THE IMPORTANCE OF HOPE

July 17, 2020

In his election night speech in 2008, Barack Obama stood in front of tens of thousands in Chicago and spoke about the need for unity, for progress, for a better tomorrow, and said, “While we breathe, we hope.”

Hope is a fascinating idea. It’s rooted in intention, rooted in optimism that we can, and should, look forward to what’s coming. Hope is relentlessly positive, and supremely forward-thinking.

This year, 2020, is about as sucky as it gets. Millions out of work, millions sick, way too many who’ve died. And while we’re tired of COVID-19, and tired of wearing masks, it seems as if the disease is hardly tired of us. So while 2020 has given us very little reason for optimism, looking forward to what’s ahead doesn’t look much brighter, ether.

But while we breathe, we hope. We need things to look forward to. We need to, taking every safety measure necessary to silence this pandemic, find that relentless positivity, find reasons to be optimistic and find things to look forward to.

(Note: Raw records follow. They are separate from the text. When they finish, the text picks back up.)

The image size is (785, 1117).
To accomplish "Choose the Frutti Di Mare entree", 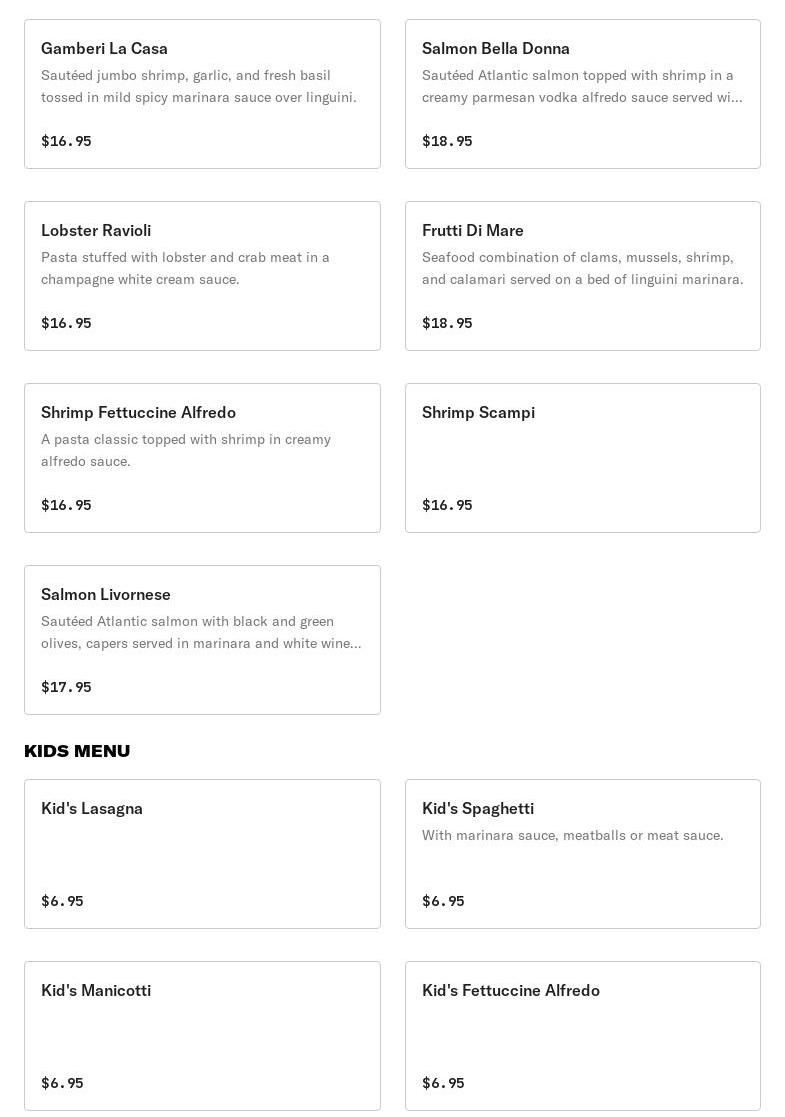I will click(582, 276).
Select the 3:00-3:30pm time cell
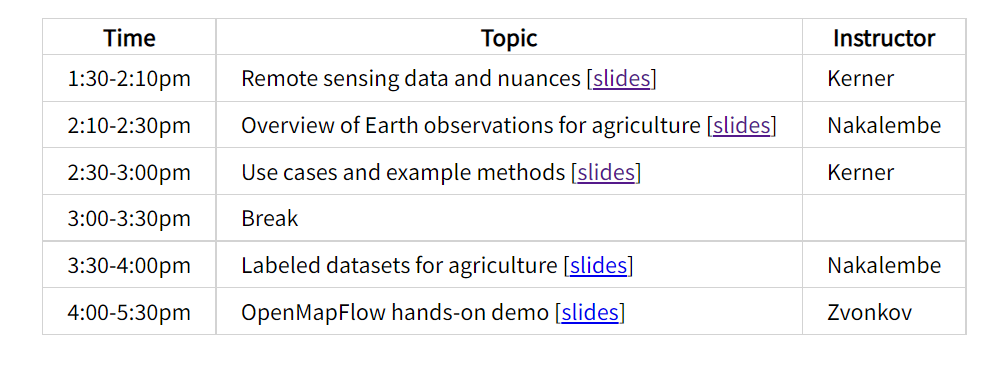 129,218
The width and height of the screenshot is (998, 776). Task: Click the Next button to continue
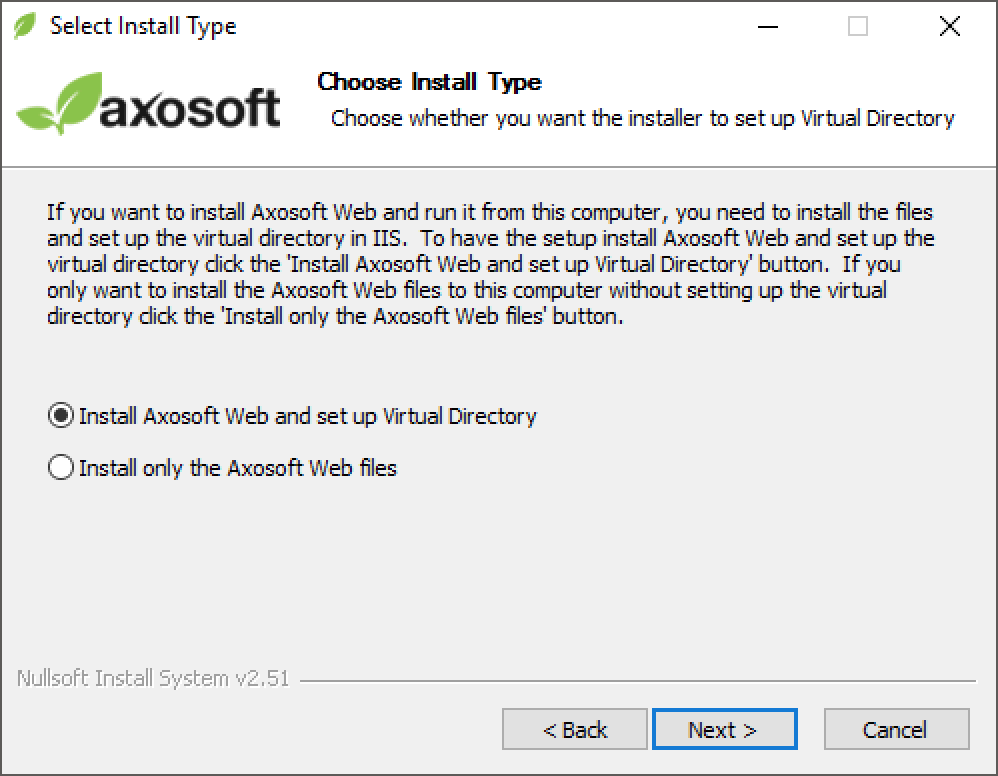tap(724, 729)
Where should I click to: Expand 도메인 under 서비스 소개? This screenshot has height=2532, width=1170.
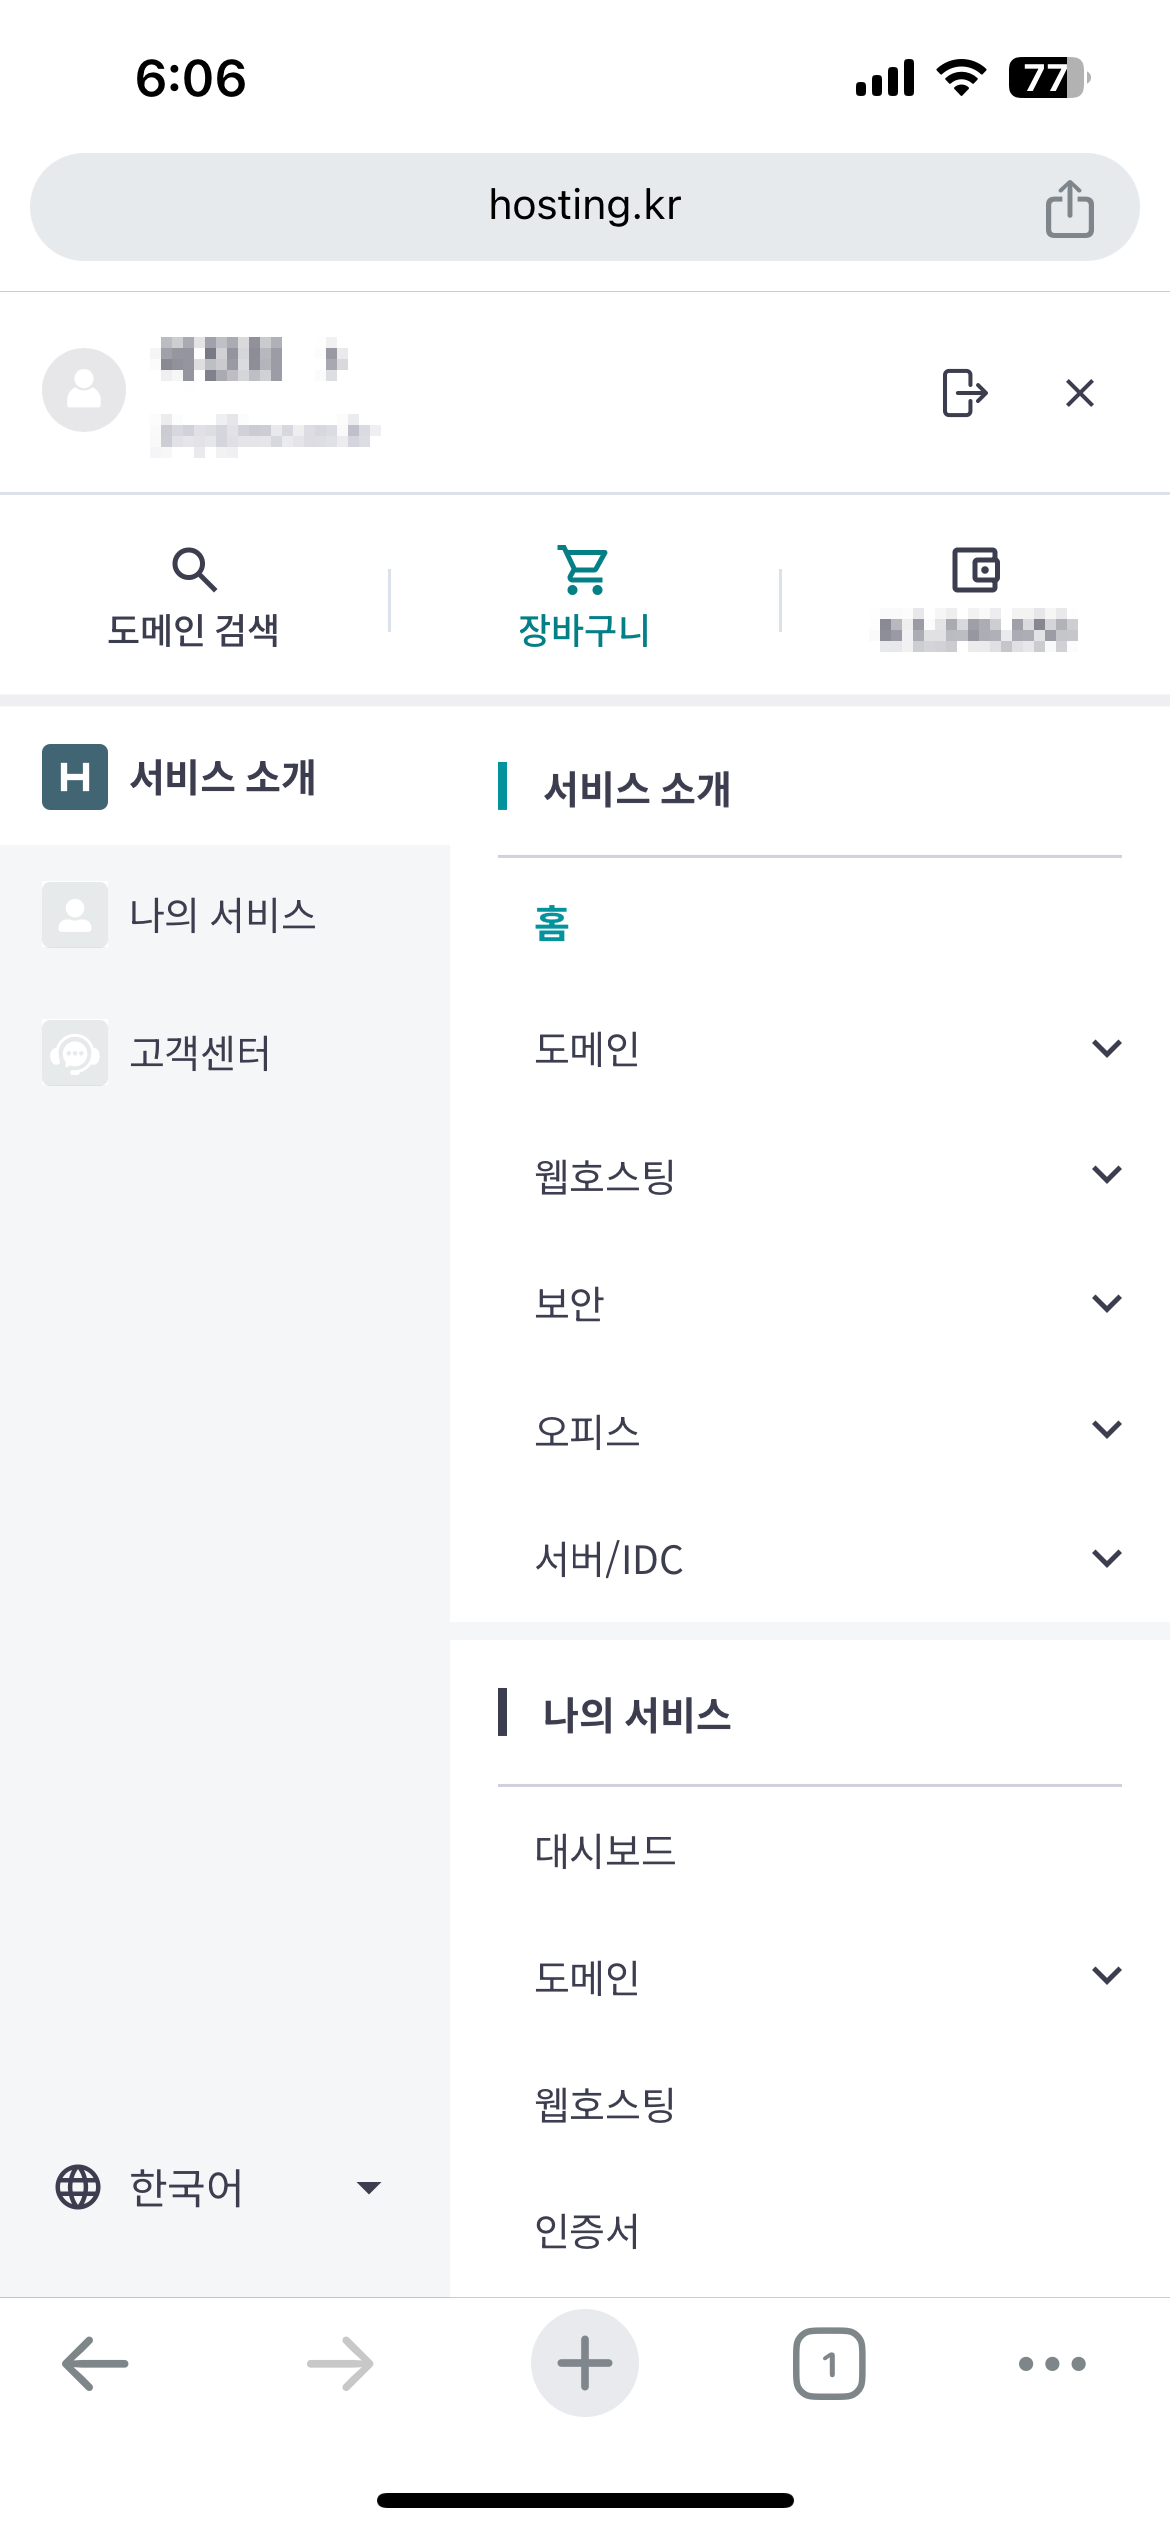[810, 1048]
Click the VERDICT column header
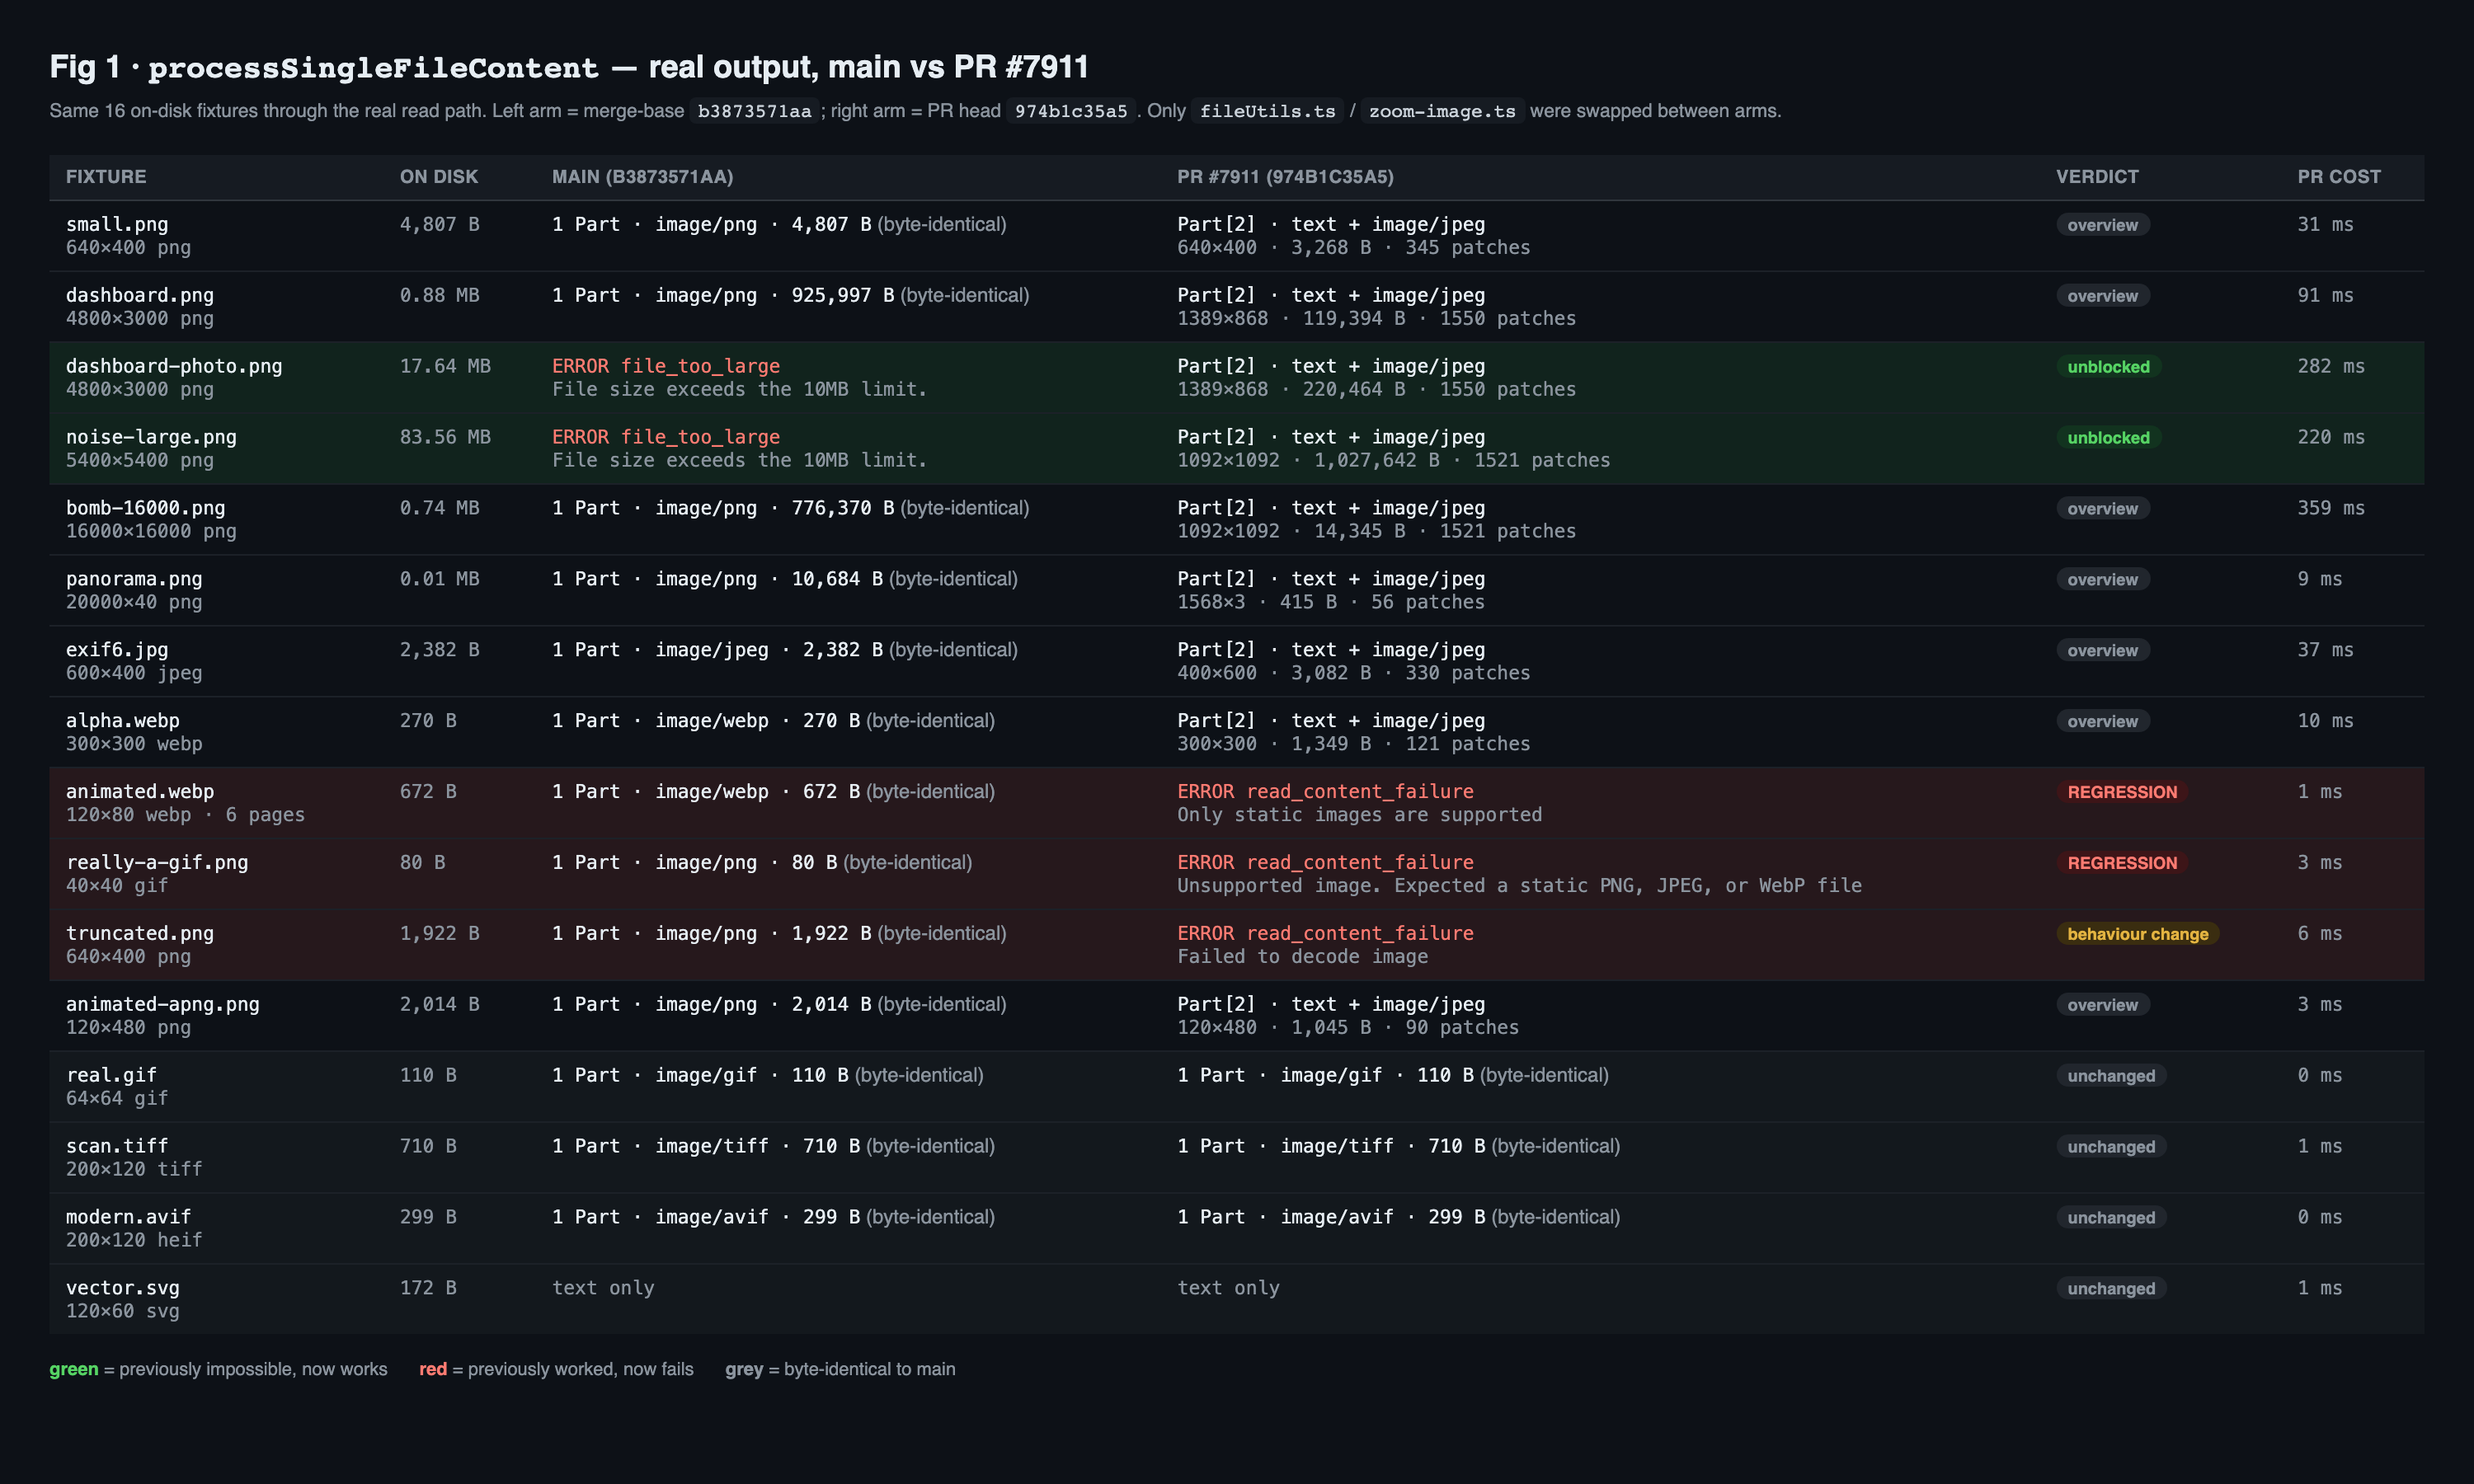 (2097, 177)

There have been a handful of moments since March when I’ve broken. The most indelible memory was the Monday before the North Carolina shutdown, when I was typing on these very pages and trying to share a message of hope and resilience for what was about to come. And after some 1,000 words, I accidentally deleted my post. In all my years writing Journals, and in my 5 years as a journalist, I had never just deleted something as I typed the final period. I was sitting in our “new” office we no longer have, across from Andrew and Dora, and basically broke into tears. I was trying to find hope, trying to project a reason to remain optimistic while everything was going the other way. I was swimming upstream and, just when I saw the finish, I was sucked back down. I closed my computer, buried my head into my hands and started to cry.

That moment wasn’t about losing 1,000 words. It was about losing hope, about recognizing something fading away from me that is at the core of who I am, of who Summit is. It took me a few hours to bounce back, but that moment, that erasure of my hope, lingered for weeks even while we fought to stay alive.

It’s becoming clearer by the day that hope isn’t just going to reappear. People are broken, scared, anxious about the economy and their health and the school year and their jobs and so much more. Hope takes action, it takes intention. And Summit is making an active choice to not only be hopeful, but provide hope.

This Friday morning, Olivia and Dora are down in Charlotte’s NoDa neighborhood to give away cups of coffee, say hello to our new community, and offer people a moment of some optimistic normalcy. As if to say, we’re still coming to town, to provide you this small thing to look forward to every day. Hope.

Broadening that approach explains why, in a summer where we’re still working from home and still unsure when customers can gather in our cafés, we’re still opening more. NoDa is next, and we have #5 lined up, too (surprise announcement coming soon!).

Much has been written about how the big corporations — Starbucks, Walmart, Amazon — are going to fatten their bellies a bit during this economic shift. Small businesses are going to close, because the average 3-weeks cash flow that most hold onto isn’t enough to survive months of revenue shortages. Because of this, we believe, there’s an added importance for companies who prioritize living wages, and sustainable sourcing, and social justice. For companies like Summit.

We want to provide hope to towns, to communities, that not all small businesses are going away. We want to provide hope to our Summit team that not only are your jobs safe, we’re creating more of them, and even better jobs. There’s good reason to have hope that Summit is growing, and that growth itself brings myriad other reasons to hope.

Hope isn’t blind. We know it’s risky, to swim upstream with no idea what conditions are going to be like when you get there. But hope is an intention for something great to happen, to help provide meaning to the now and something to look forward to.

In 2008, at the very outset of the worst economic crisis in a century, Barack Obama trumpeted the need for hope, that if we unite in the pursuit of a better future, we’ll come out at the other end. He trumpeted the idea of hope when it was so hard to see.

In 2020, we’re not trying to unite a world, but rather provide hope to our worlds. We fundamentally believe that more Summit cafés means richer communities, more opportunities to make a positive impact, more reason to remain hopeful. We’re more motivated than ever in our 22 years to grow, and more optimistic than ever that conditions have aligned for us to succeed, giving us all the motivation we need to look forward, to hope.